Tatamagouche Summer Free School

Saturday, August 19, 2006

Interview: Abigail Lapell

Questions by Dru Oja Jay

What motivated you to start a discussion about "gender, performance and musicality"?

i was initially interested in doing something about playing music, like a guitar clinic or some kind of skill-sharing, with a focus on dealing with the kinds of challenges people experience about confidence, performance etc., picking up an instrument. women in particular seem to often feel really intimidated or excluded by music "scenes" or whatever, and that's something i'm interested in from a lot of angles: as a musician and event organizer, and sometimes-music-teacher, as a student, a feminist.... so it started to seem like there was a lot to say about these themes of gender identity and music. and that that conversation could be more open and unpredictable than a hands-on workshop, and that it would give me a chance to hear about other people's experiences around this stuff.


What kinds of things did the other participants bring to the discussion?

people talked about personal experiences of gender roles sort of through the lens of musicality, which bore out a lot of the stereotypes about women being, for instance, more quiet or isolated or tame as musicians. a couple of women talked about dealing with these kinds of issues as mothers, both as far as gender roles and child-rearing, and also the limits that parenting places on your own time for things like music.

Did you discuss possible responses to these kinds of roles?

i talked a bit about different models of organizing women's music spaces and raised the question of how these can work or not work as a kind of corrective. the theme of pedagogy kept coming up, too. it was interesting to hear from someone who home-schools her daughters, who talked about how playing music together is a really important and fun part of their education.

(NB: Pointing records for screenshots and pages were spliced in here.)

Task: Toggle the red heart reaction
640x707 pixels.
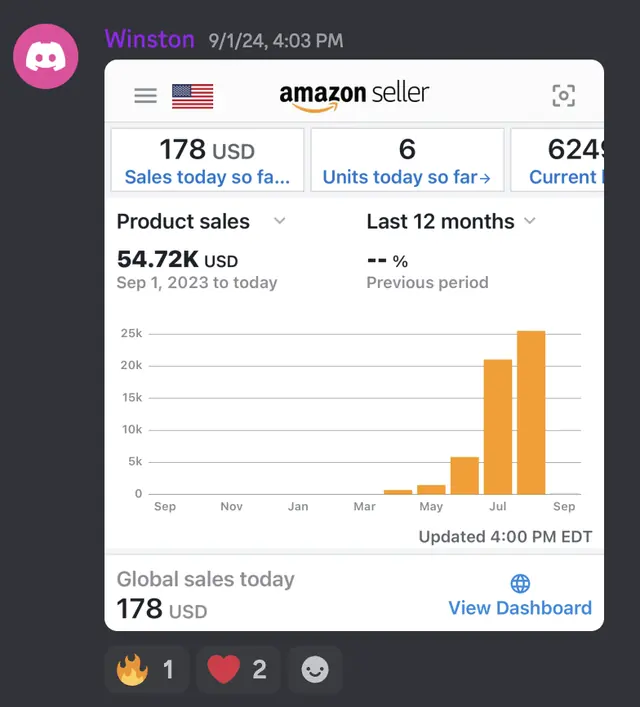Action: tap(238, 670)
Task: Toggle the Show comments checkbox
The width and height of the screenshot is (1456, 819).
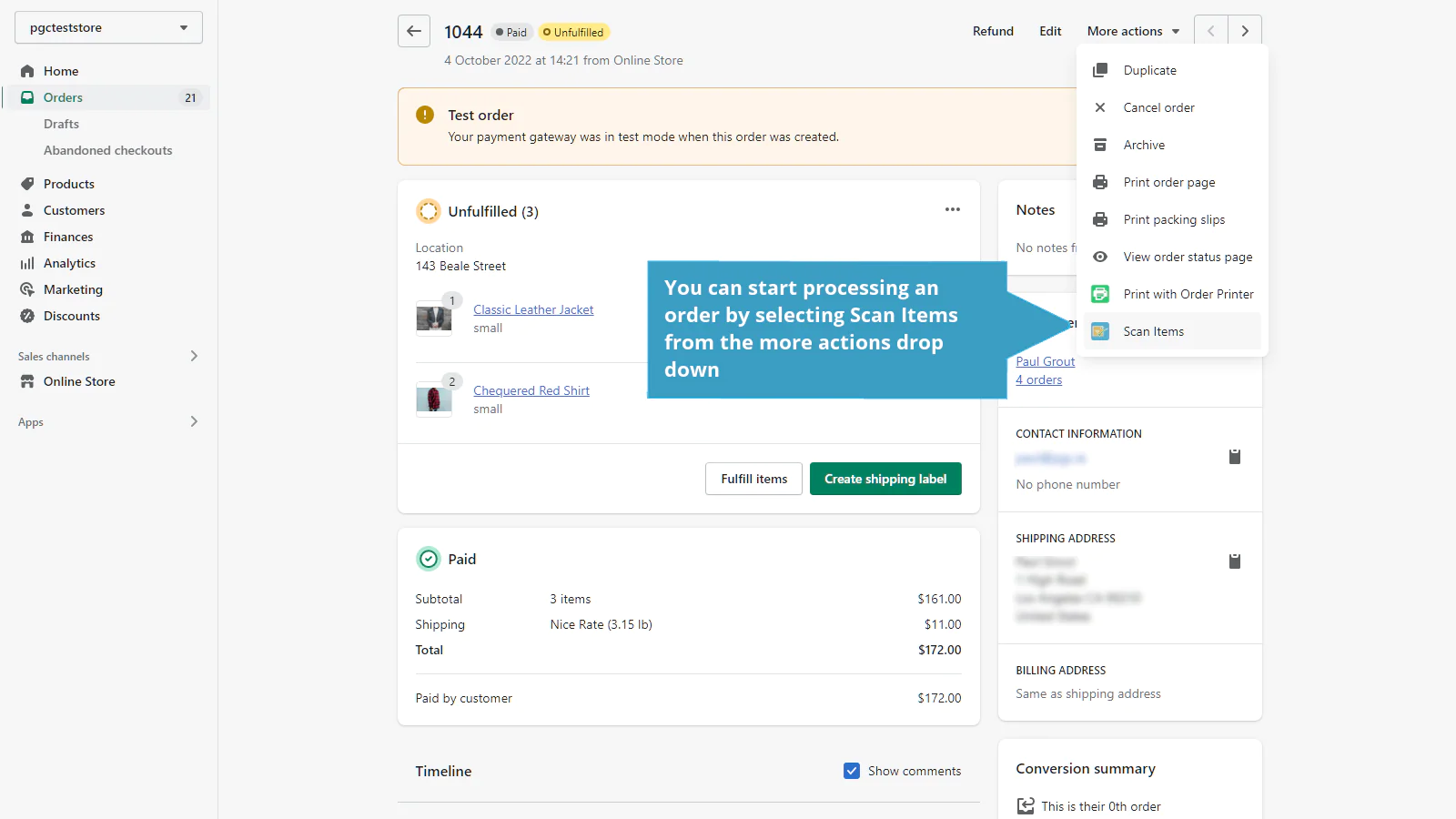Action: point(852,771)
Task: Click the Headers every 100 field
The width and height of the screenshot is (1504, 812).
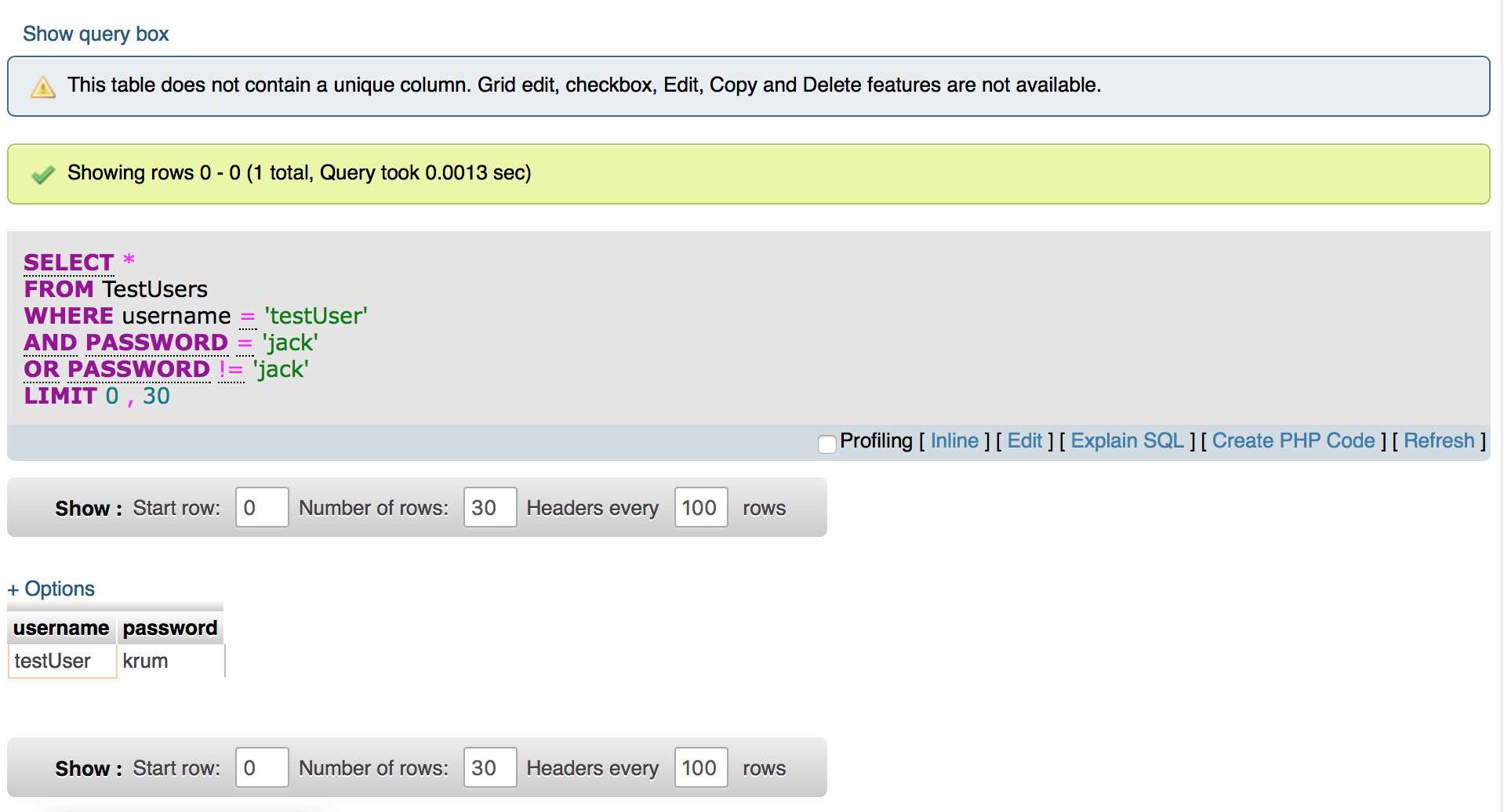Action: (x=699, y=507)
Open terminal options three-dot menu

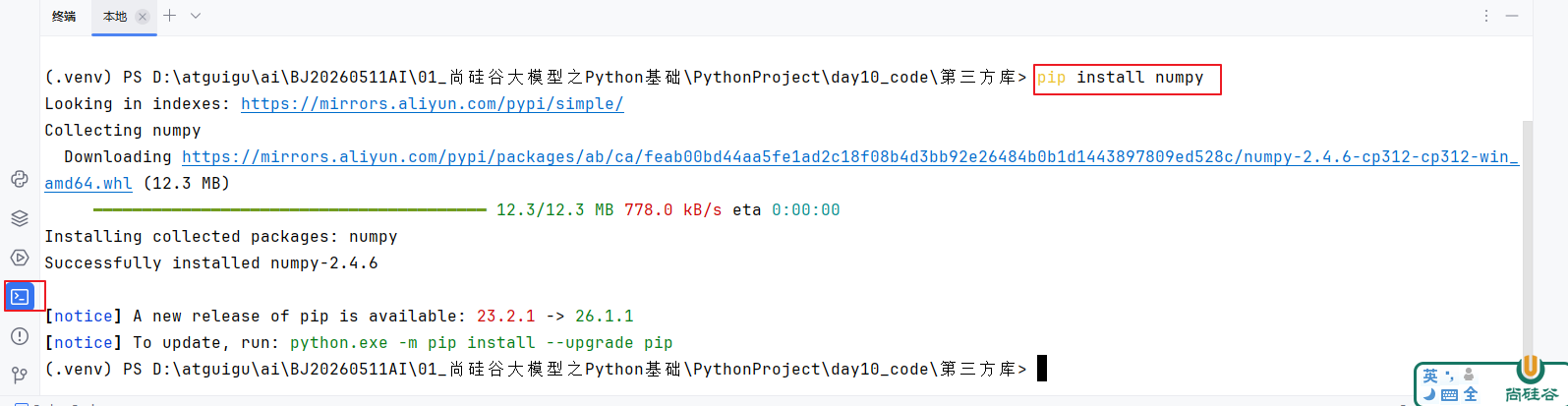1486,16
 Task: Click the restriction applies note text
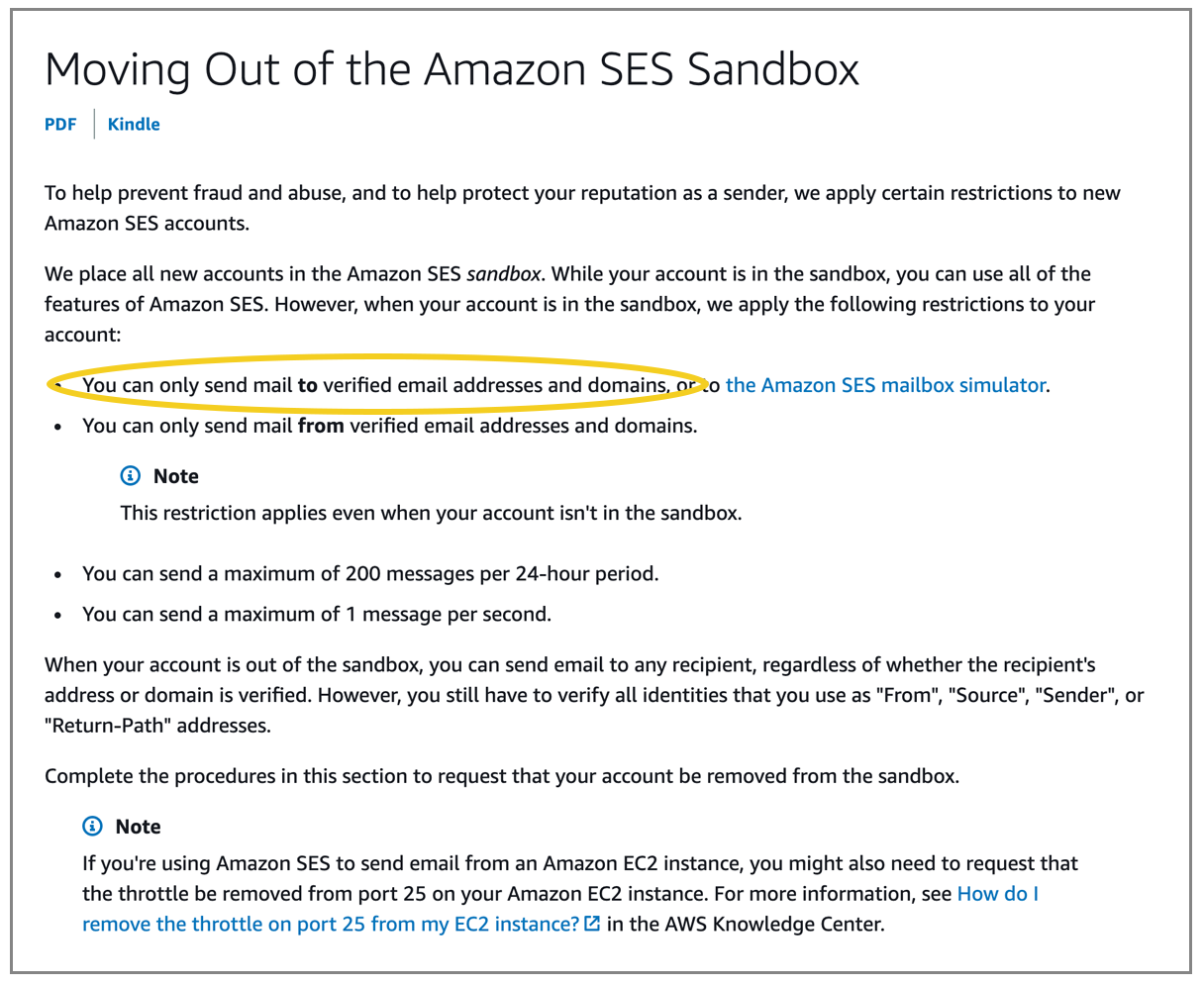coord(431,513)
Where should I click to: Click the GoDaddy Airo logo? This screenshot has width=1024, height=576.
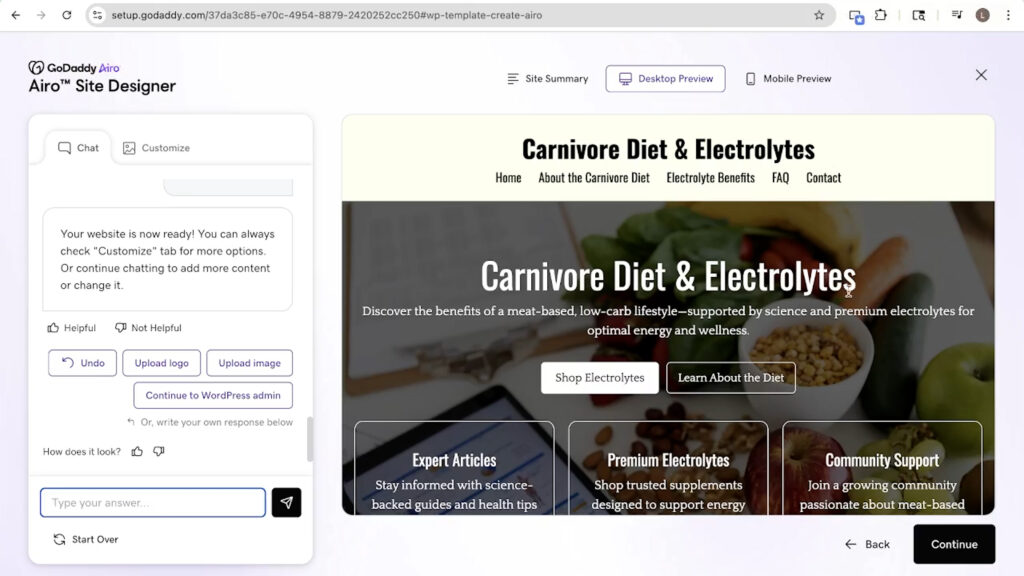tap(74, 68)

What do you think men's role is in addressing the issues around musical confidence and acknowledgment?

that's so hard to answer because these things emerge on such a specific and personal level. i feel like even talking about it or being aware and supportive in those minute ways goes a long way -- and i found it striking how, among both men and women who attended the seminar, there really were similar perceptions about how and why people feel excluded along gender lines. to me it's encouraging when men want in on that discussion, because this shit affects everyone.